If nothing else, Live in Dublin will go down as the home of Lankum’s version of “Rocky Road to Dublin”, a song they’ve been performing for a number of years now. Much like their reimagining of “Wild Rover”, it casts a familiar standard – a tune that’s perpetually being performed in Irish bars around the world – into something fresh, focused and exciting. Unlike most renditions, the lead vocals – shared by the entire band, including fourth member Cormac Mac Diarmada – don’t stomp, they drone on top of the low-end rumble of the band’s instruments, the jaunty melody still detectable in the darkness.

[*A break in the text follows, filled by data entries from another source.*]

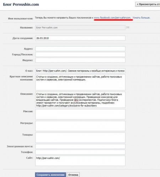Save with Сохранить изменения button
This screenshot has height=177, width=160.
[x=50, y=175]
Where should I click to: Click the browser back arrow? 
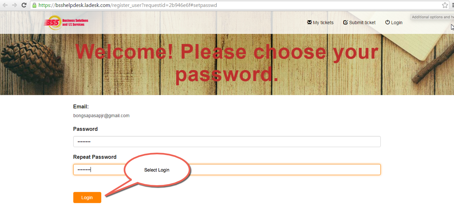pyautogui.click(x=5, y=5)
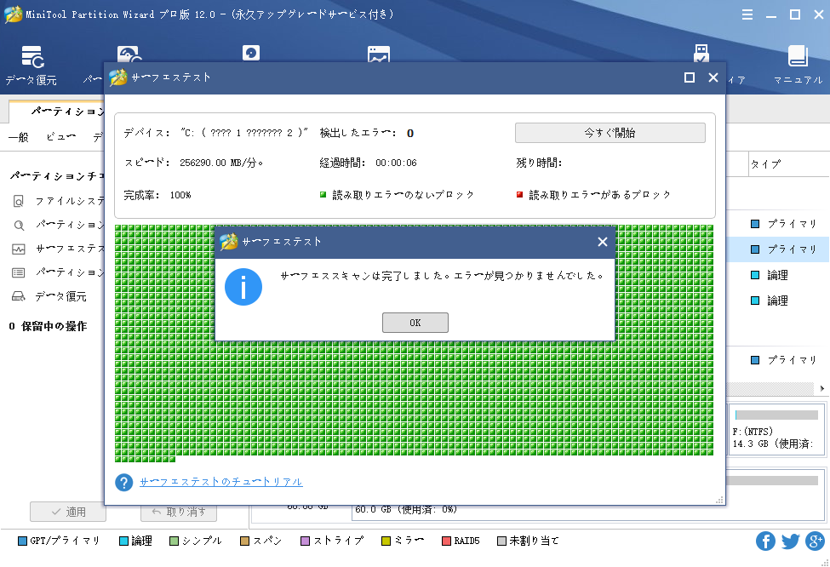Close the inner scan-complete message box
This screenshot has height=567, width=830.
603,242
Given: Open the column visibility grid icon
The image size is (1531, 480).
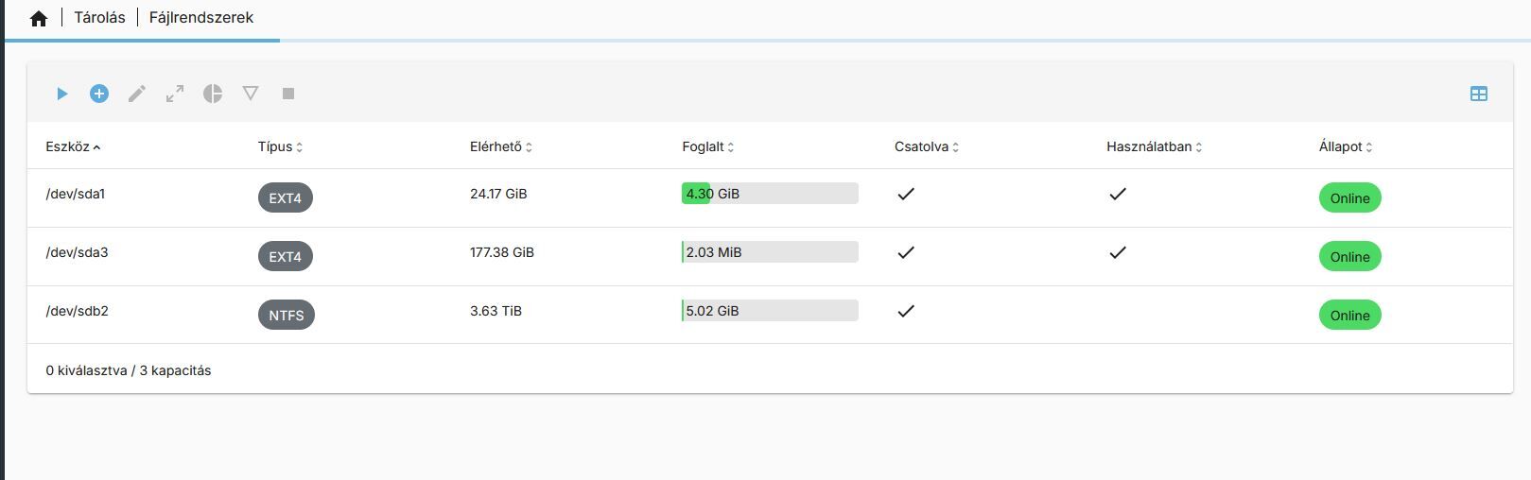Looking at the screenshot, I should (1479, 94).
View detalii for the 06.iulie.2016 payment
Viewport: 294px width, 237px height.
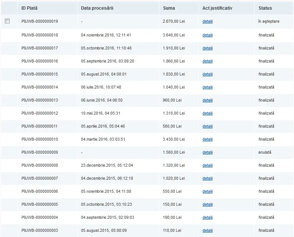click(x=207, y=87)
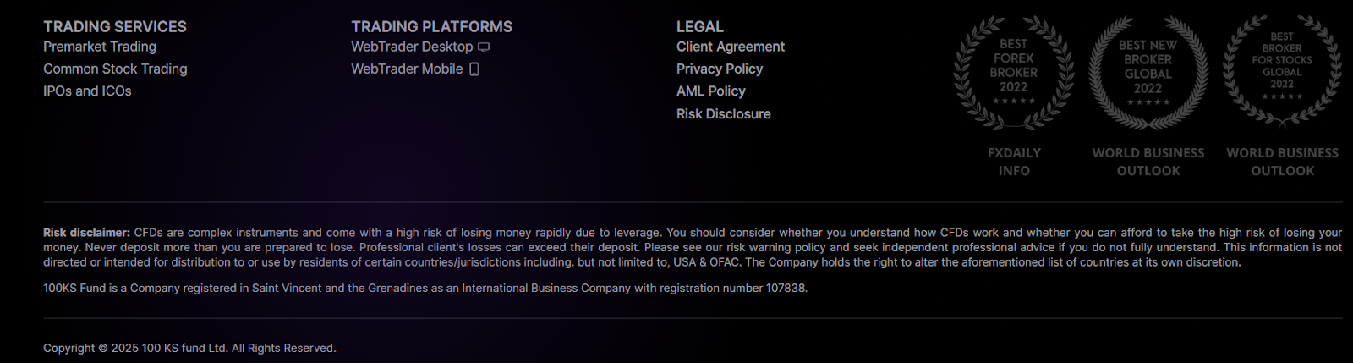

There is a rendition of “Go Dig My Grave”, Lankum’s signature tune that recently graced the Irish Independent’s 50 best Irish songs of all time list. This version is longer and more minimal musically than the studio recording, and the conspicuous absence of any noise from the enthralled crowd we know are there renders it even more eerie.

The whimsical flute riff in the middle of otherwise lurching textures on “Pride of Petravore” is like a beautiful flower in an otherwise scorched wasteland. What makes this version particularly interesting, though, is that it incorporates lyrics from “We Work the Black Seam”, Sting’s 1985 protest song for Britain’s striking coal miners, giving it a more political edge.

So, the band are on top form, and the recordings are crisp. There are, though, some problems with the presentation.

Strange is the decision to not include performances of “The New York Trader” and “Lord Abore and Mary Flynn”, two of Lankum’s better songs. Together, they formed a quarter of the band’s pre-encore setlist at Vicar Street. Could these cuts have been made with the vinyl release in mind? Live in Dublin has been released on a single LP when perhaps a double would have been more appropriate. It’s impossible to imagine that the album wouldn’t have been better in a more complete form.

Whatever the case, it presents a curious scenario: Because the two missing songs were lifted from the front half of the set, the band are heard telling the crowd they’ve one performance to go (pre-encore) after just five songs. And because both of those tracks were from last year’s critically revered False Lankum, it takes a significant amount of time to get to a song from the album the gigs were ostensibly scheduled to promote.

Live in Dublin serves as an exclamation mark on a magical few years for Lankum and fine companion piece to their studio records. It’s just a shame about those damn omissions, and the feeling that the album can only spark memories of seeing one of Ireland’s best live acts on stage, without allowing fans to fully relive the experience.